__Task__. From the line containing "Given: Click the" down to the final line of the entries below, return each line exactly and drop the pictures.

__Data section__.
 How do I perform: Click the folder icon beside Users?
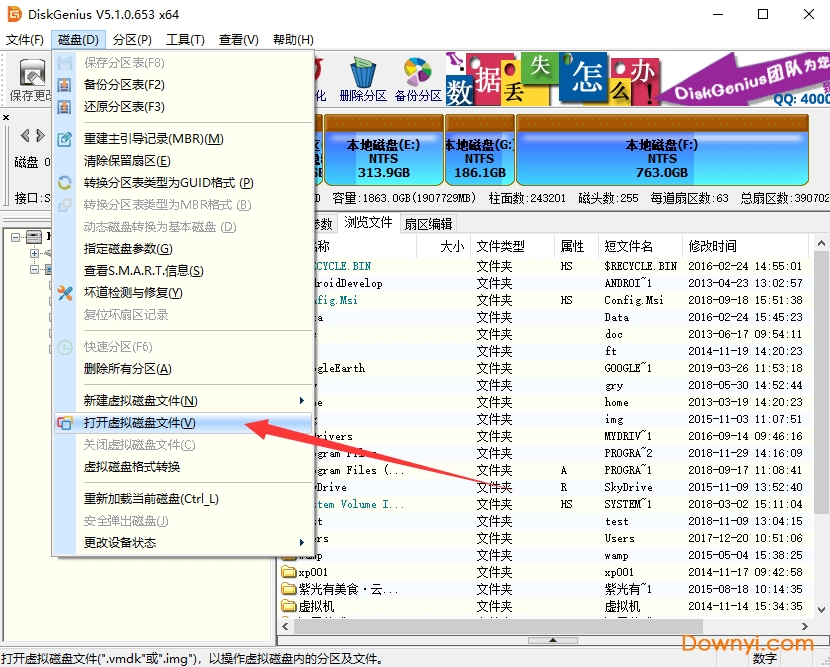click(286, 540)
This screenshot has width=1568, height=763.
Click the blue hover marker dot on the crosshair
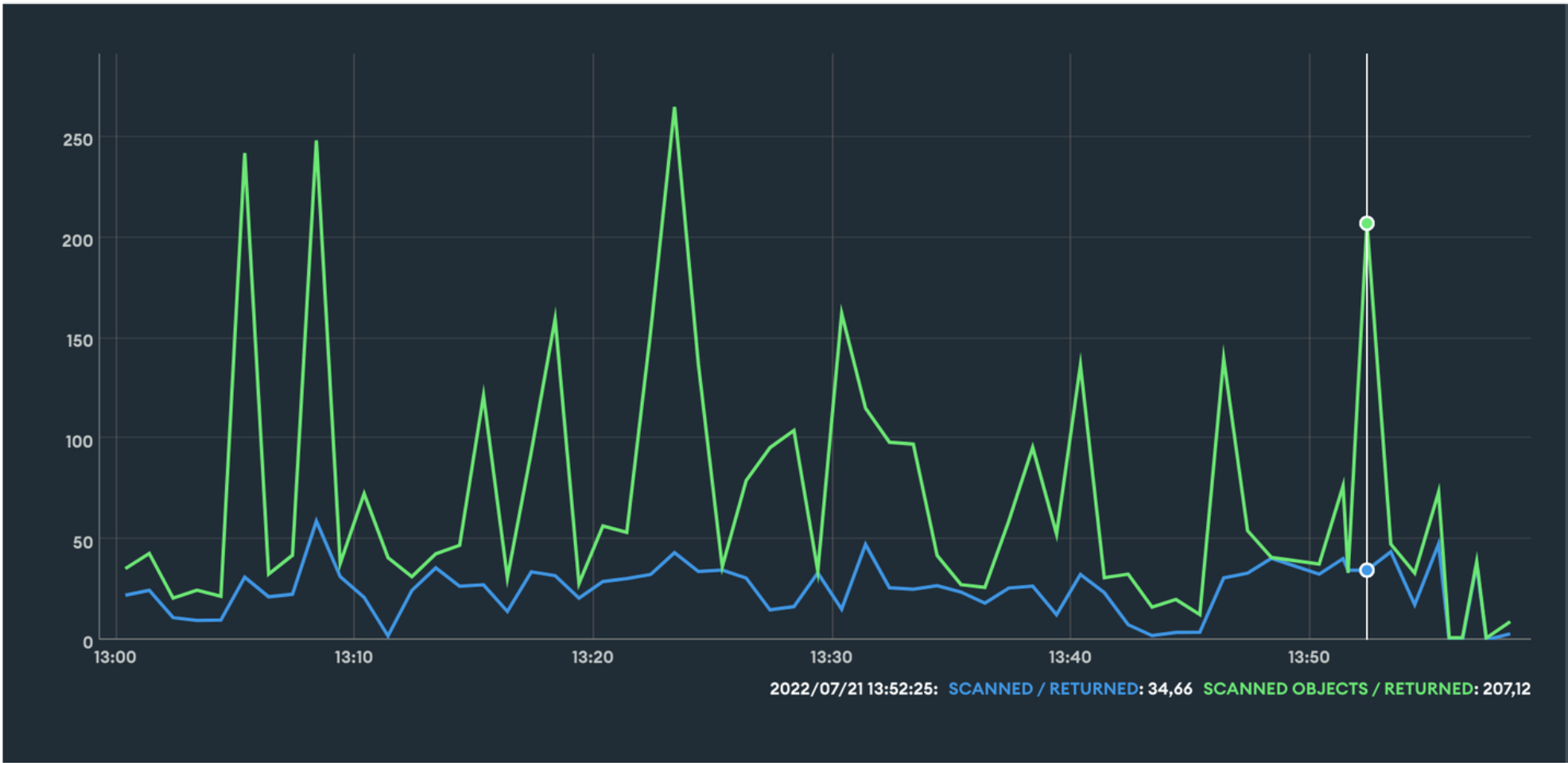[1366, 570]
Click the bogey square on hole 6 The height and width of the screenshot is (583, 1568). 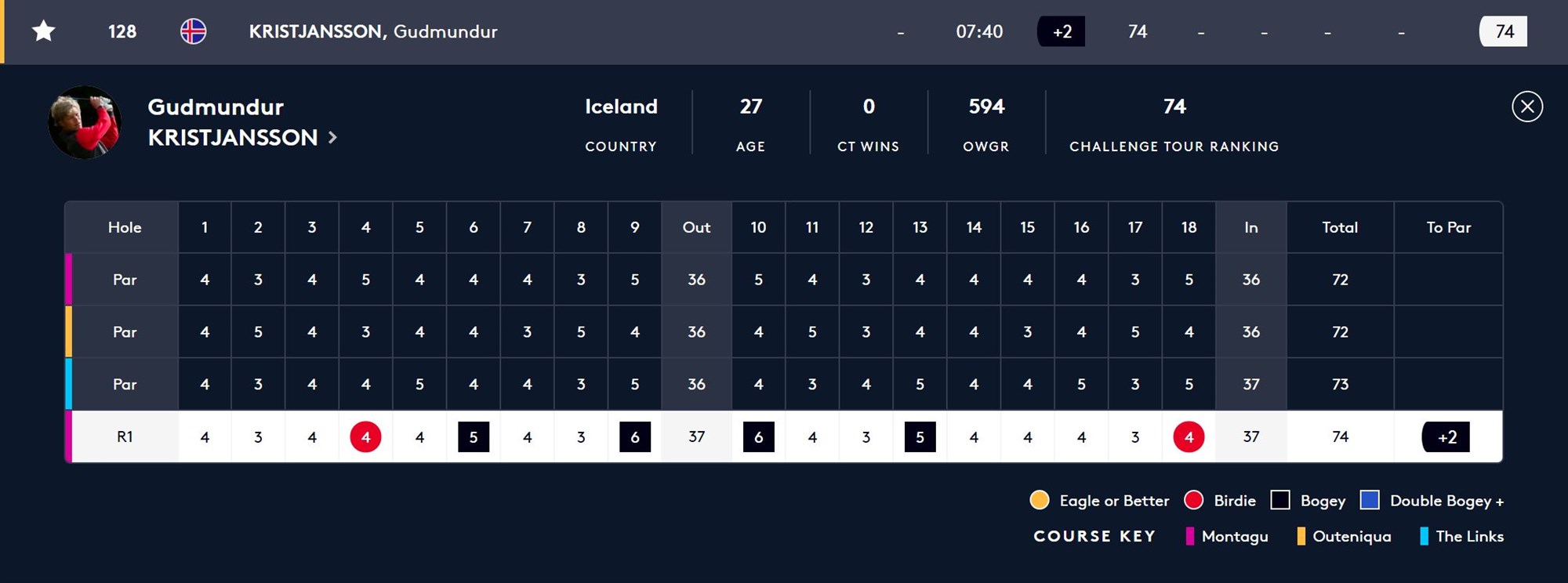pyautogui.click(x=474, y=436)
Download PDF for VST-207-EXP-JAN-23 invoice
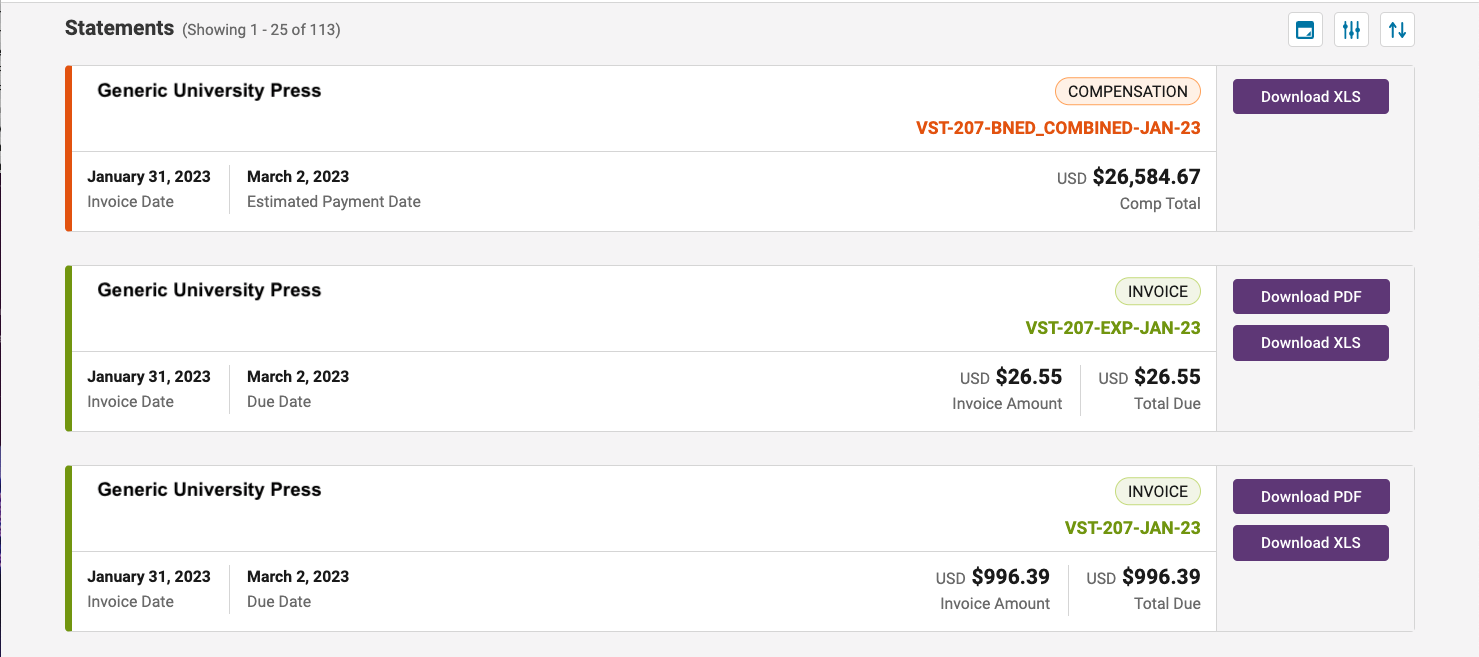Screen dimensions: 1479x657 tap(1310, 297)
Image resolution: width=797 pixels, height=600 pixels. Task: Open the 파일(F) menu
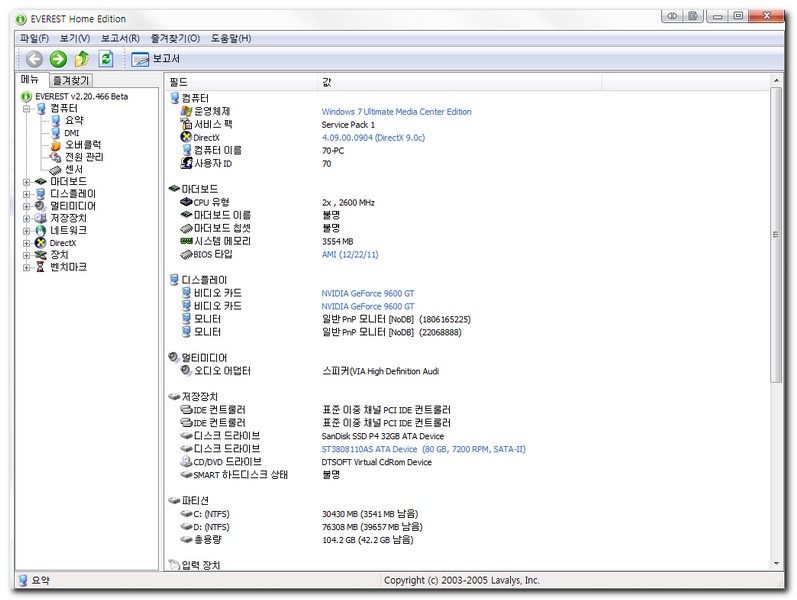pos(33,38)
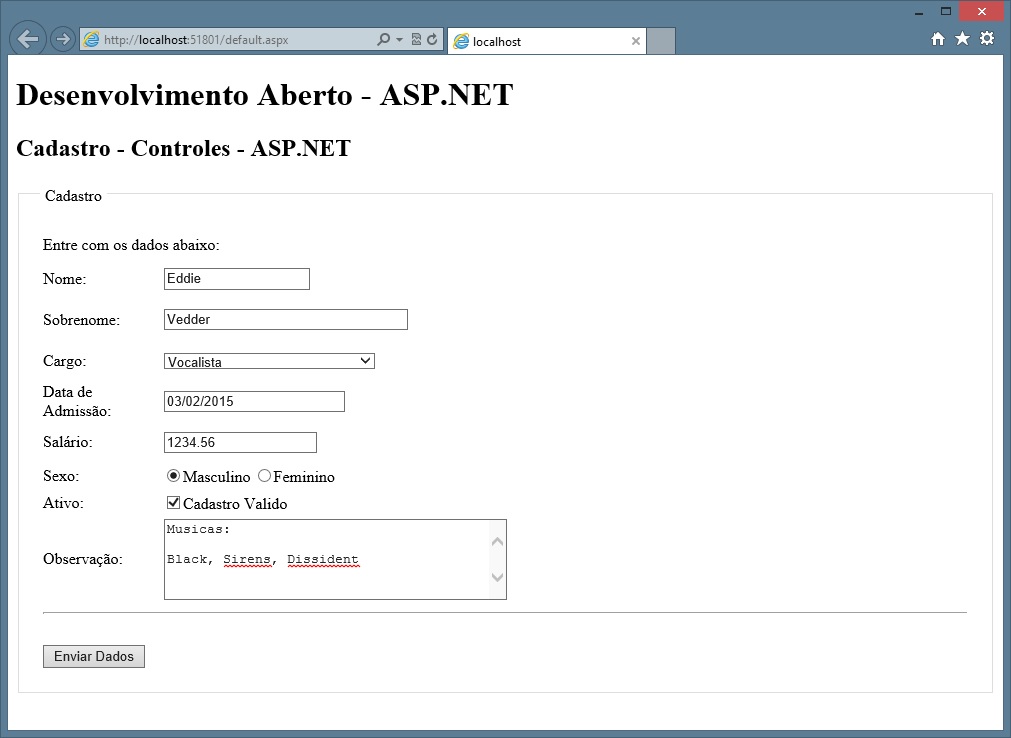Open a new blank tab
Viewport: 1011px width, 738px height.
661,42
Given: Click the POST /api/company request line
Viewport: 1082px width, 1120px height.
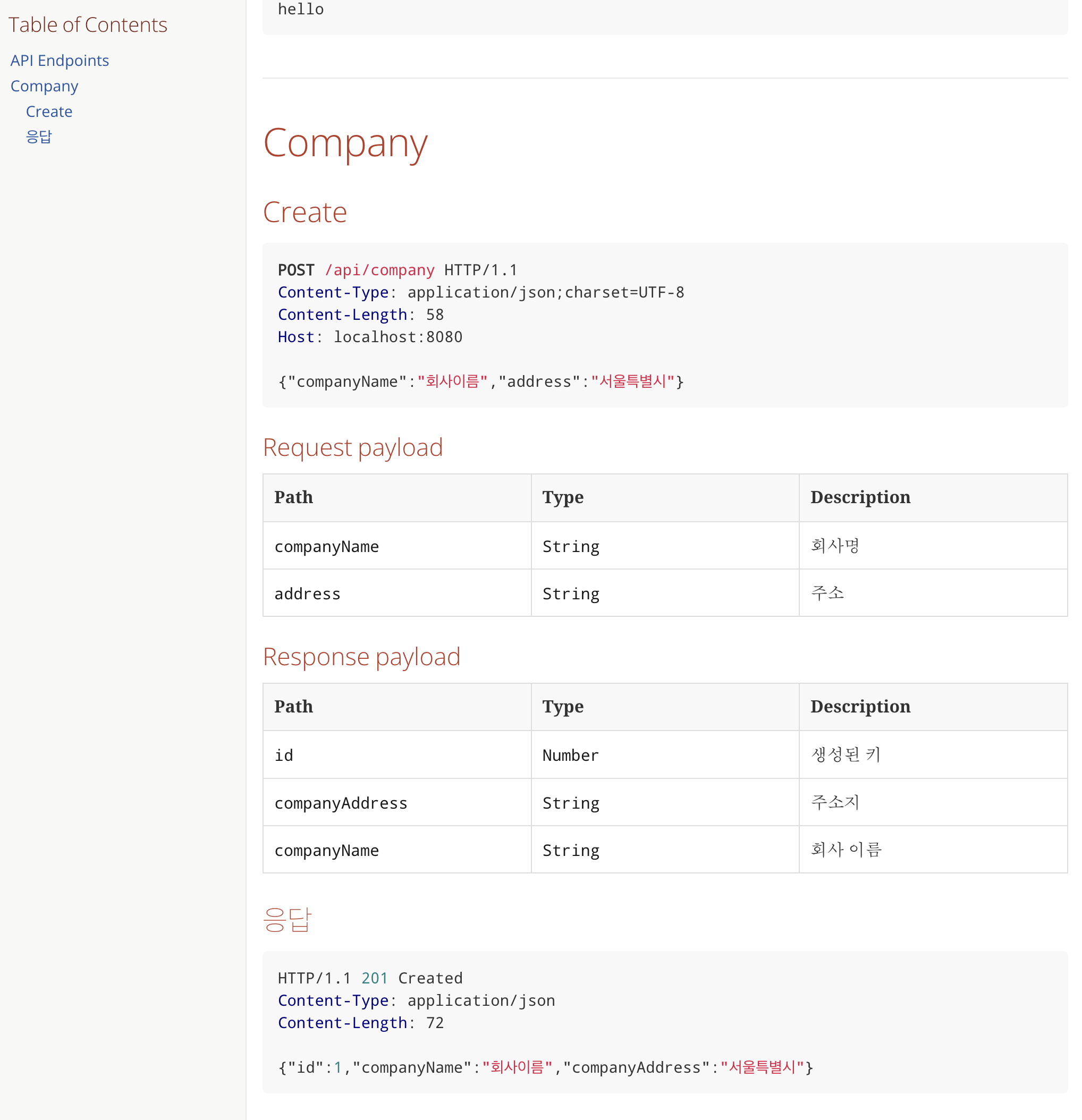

__Response for this exercise__.
Given: Click the POST /api/company request line
Viewport: 1082px width, 1120px height.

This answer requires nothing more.